### What to do
Set down each of the records below exactly as it reads. No pictures go into the copy.

[[ Dataset extract open ]]

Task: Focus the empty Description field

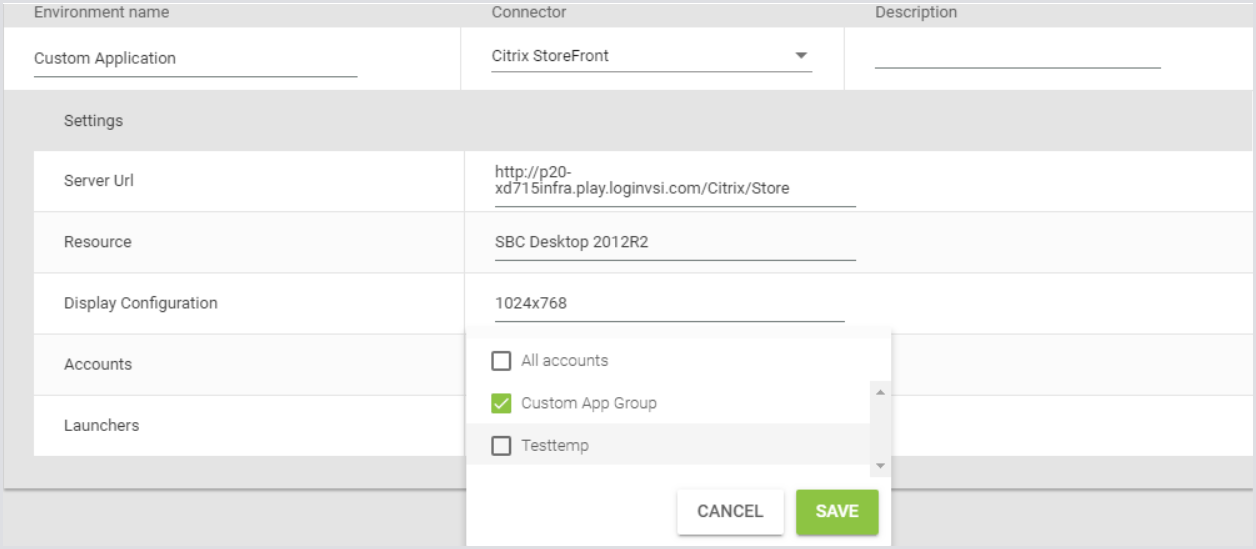Action: click(x=1017, y=56)
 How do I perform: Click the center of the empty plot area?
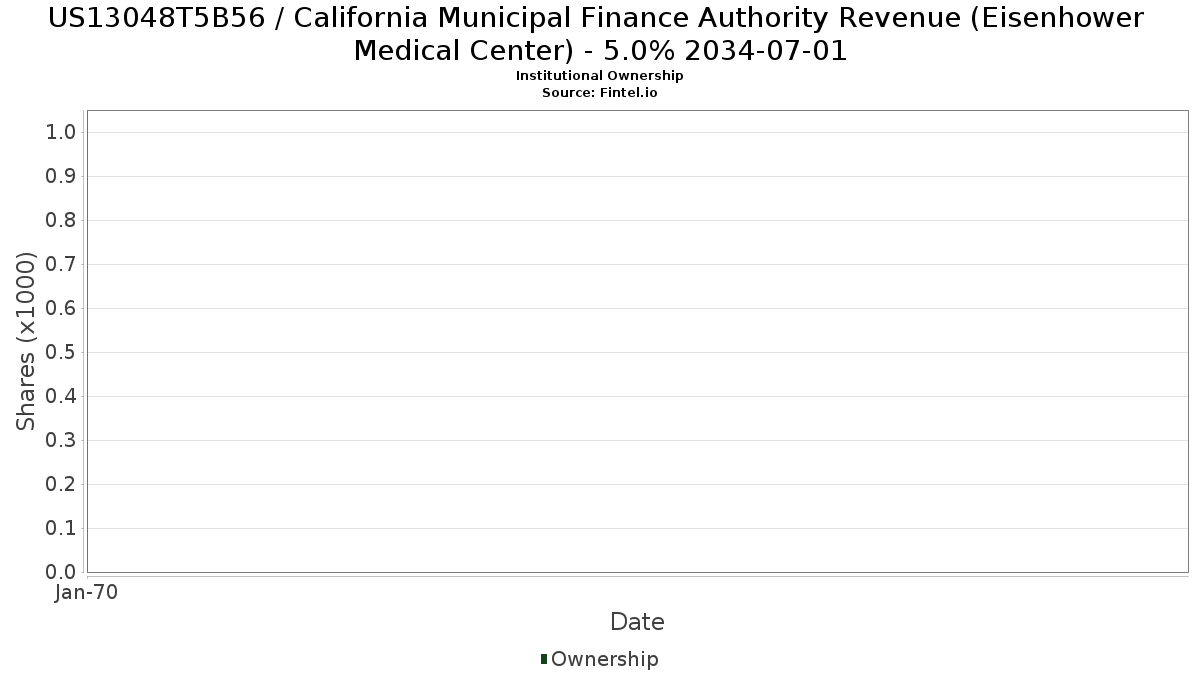[x=637, y=341]
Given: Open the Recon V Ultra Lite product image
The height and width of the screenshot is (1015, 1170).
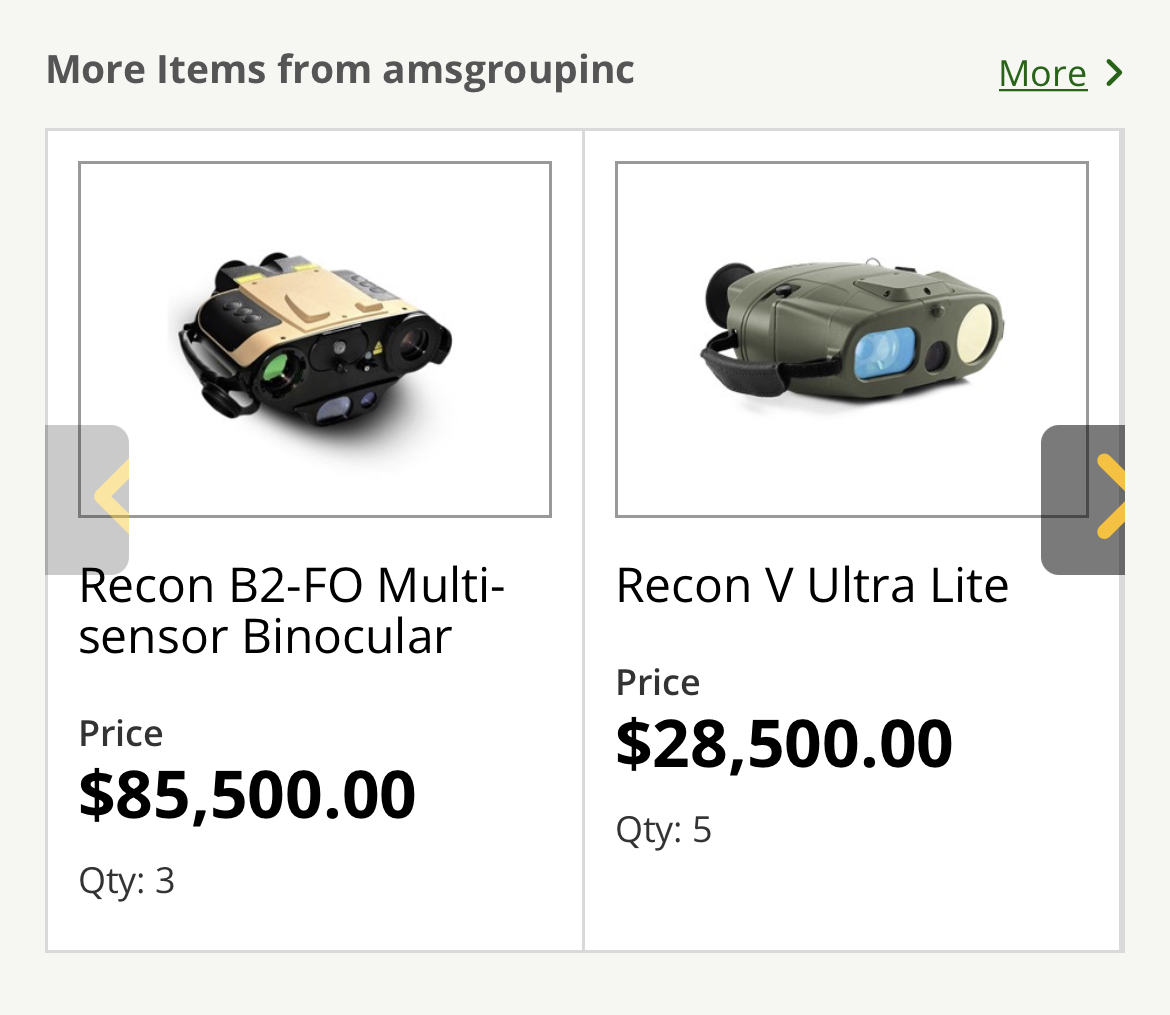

[[ Dataset extract closed ]]

### Worked solution
Task: Focus the empty Description field

Action: click(x=1017, y=56)
 How do I perform: Click the center of the empty plot area?
[x=637, y=341]
Given: Open the Recon V Ultra Lite product image
The height and width of the screenshot is (1015, 1170).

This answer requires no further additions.